Turns out the Go linker has an optimization: if no code in the binary references runtime.MemProfile, it sets a disableMemoryProfiling flag, and the runtime sets MemProfileRate = 0 on init. No profilealloc() calls, no buckets ever created.

This hits any Go binary that doesn't import runtime/pprof or net/http/pprof, directly or transitively. In our case it was a small load generator: no pprof, no HTTP server, no dependencies that would drag pprof in. The profile endpoint the runtime would serve is dead code, so the linker dropped it.

The fix: we can write to /proc/<pid>/mem too. If we detect MemProfileRate == 0, we write 524288 (the default) back to the runtime.MemProfileRate address. The runtime checks this variable on every allocation, so the change takes effect immediately: no restart, no signal, nothing.

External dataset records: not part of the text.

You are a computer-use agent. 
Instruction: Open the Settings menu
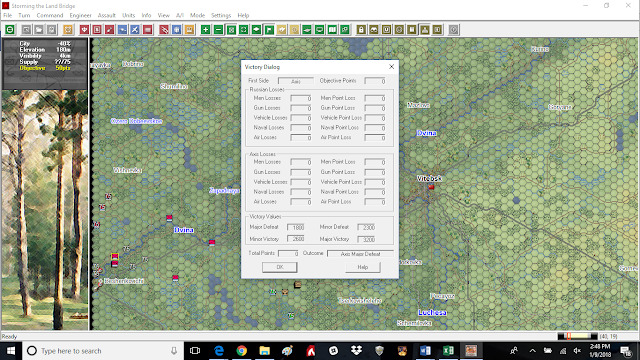click(221, 16)
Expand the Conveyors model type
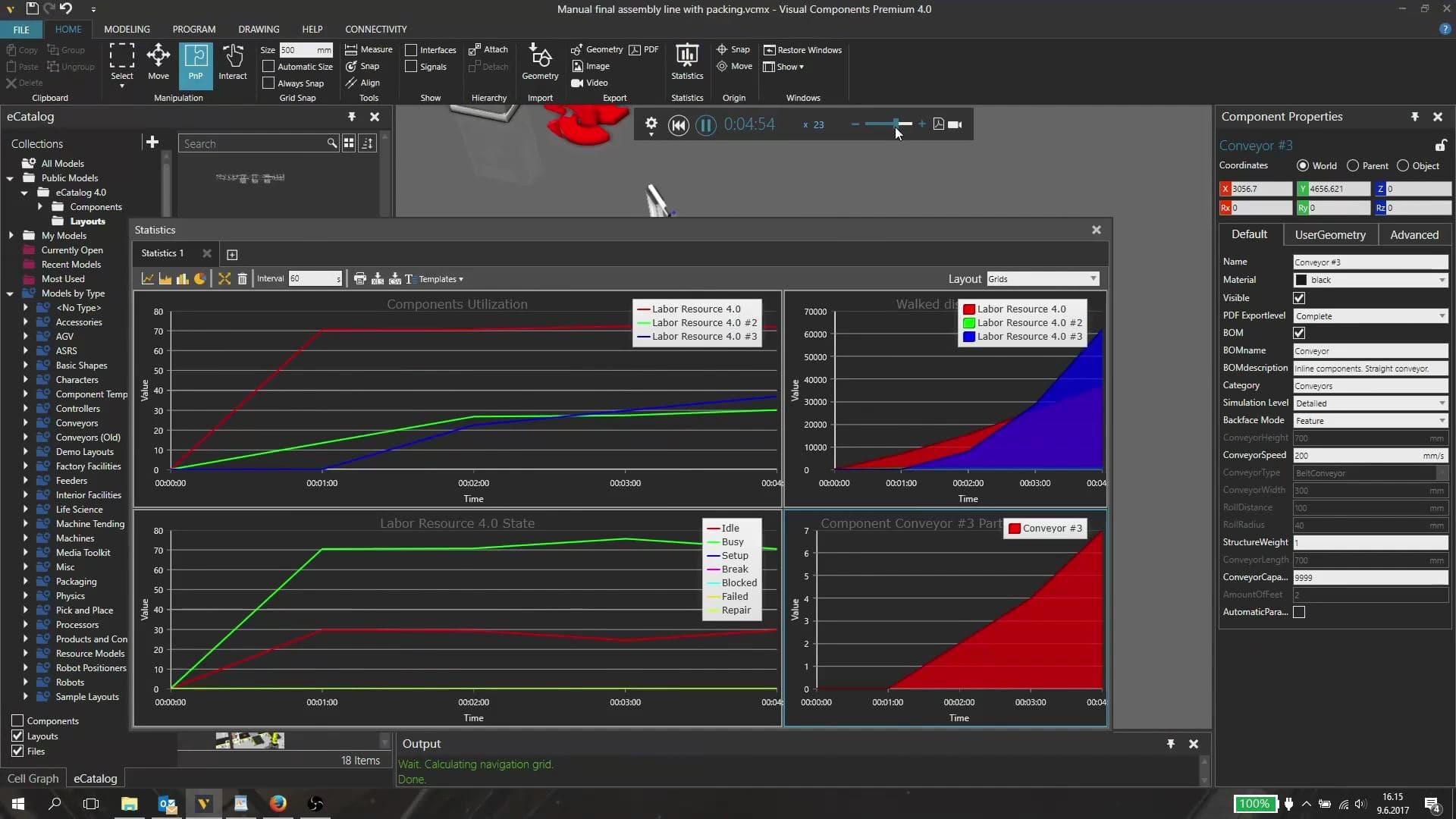The image size is (1456, 819). coord(25,423)
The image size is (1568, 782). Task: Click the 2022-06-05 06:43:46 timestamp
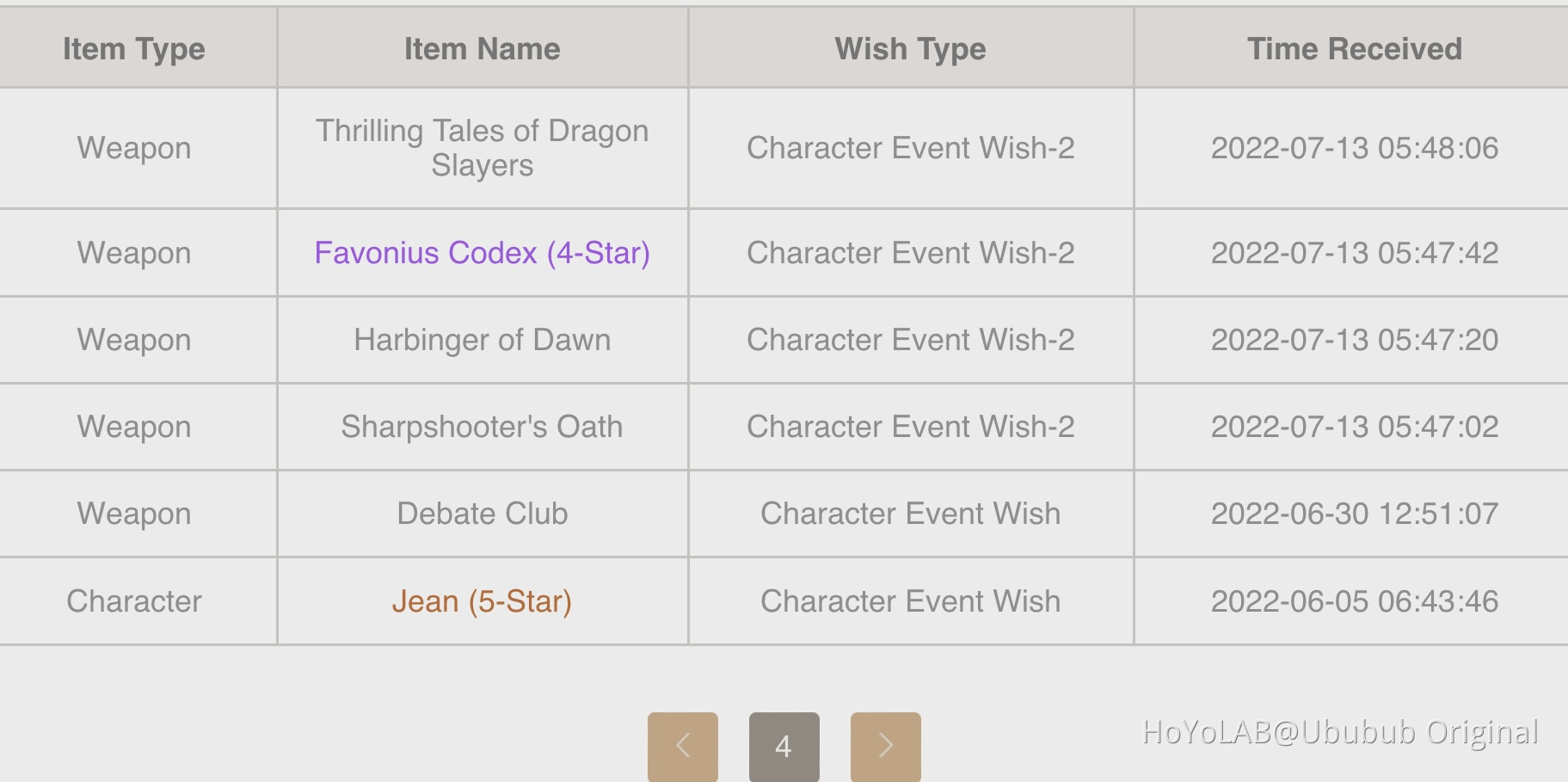click(x=1354, y=601)

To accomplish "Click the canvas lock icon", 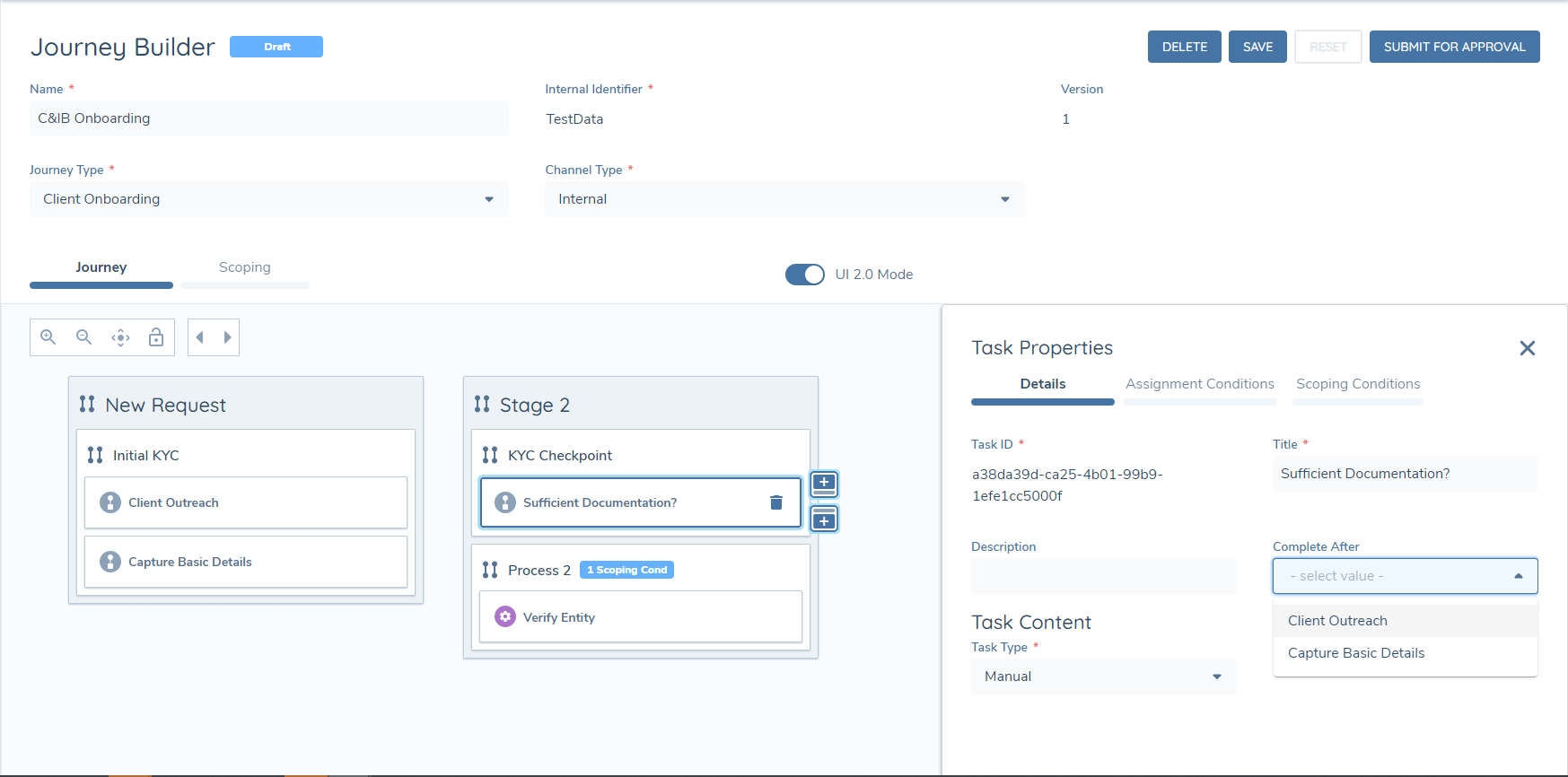I will [156, 337].
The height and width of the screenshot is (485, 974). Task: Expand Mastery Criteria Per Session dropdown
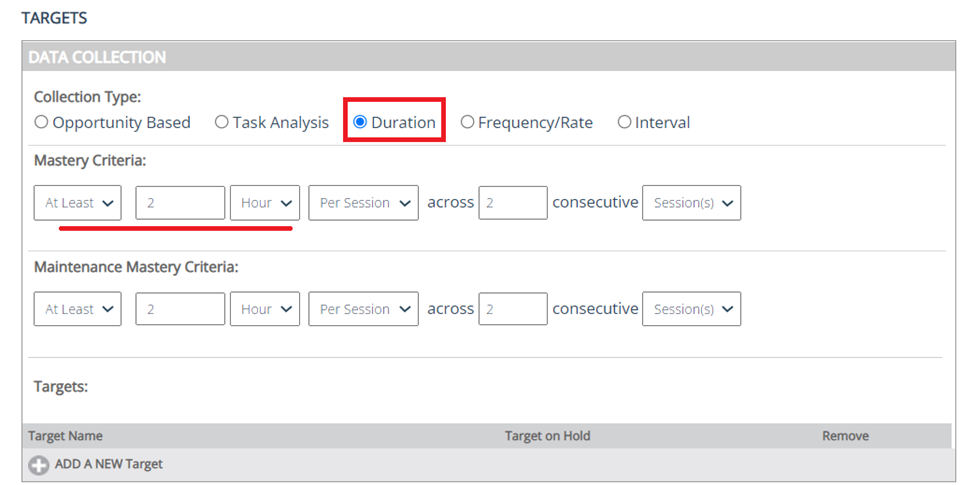(x=363, y=203)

Just a single atomic 8-byte write to a known address in the data segment.

This is gated behind a --go-heap-profiler=force flag for users who want the "always on" behavior:

--go-heap-profiler=disabled  # off
--go-heap-profiler=enabled   # default, passive only
--go-heap-profiler=force     # write MemProfileRate if zero

The overhead of re-enabling profiling is whatever the Go default overhead is: ~1 sample per 512KB. For any workload where this matters, you'd want it on anyway.

Allocation rate metrics

Since we already compute per-bucket alloc deltas, exposing total allocation rate as Prometheus counters is free:

container_go_alloc_bytes_total    # total bytes allocated
container_go_alloc_objects_total  # total objects allocated

Summed across all buckets in the process. Coroot uses them to draw the allocation rate chart alongside the flamegraph.

Limitations

Stripped binaries are skipped. No .symtab, no runtime.mbuckets address, nothing we can do externally.
The active cycle updates on GC. Between GCs, new allocations go into future[0..2] and we don't see them. Same limitation as runtime.MemProfile().
Go-internal struct layout. If the bucket struct changes in a future Go release, we'll need to update. The layout has been stable since Go 1.17, but there's no API guarantee.
Goroutine, block, and mutex profiles are not yet exposed. Block and mutex use the same infrastructure (bbuckets, xbuckets), but both are disabled by default and have real overhead if enabled (checks on every mutex/channel op), so we're not force-enabling them.

In Coroot

Profiles are already in the Coroot UI. Every memory chart has a link to the heap flamegraph for that service, so you can jump from "memory is climbing" to "here's the call stack eating it" in one click.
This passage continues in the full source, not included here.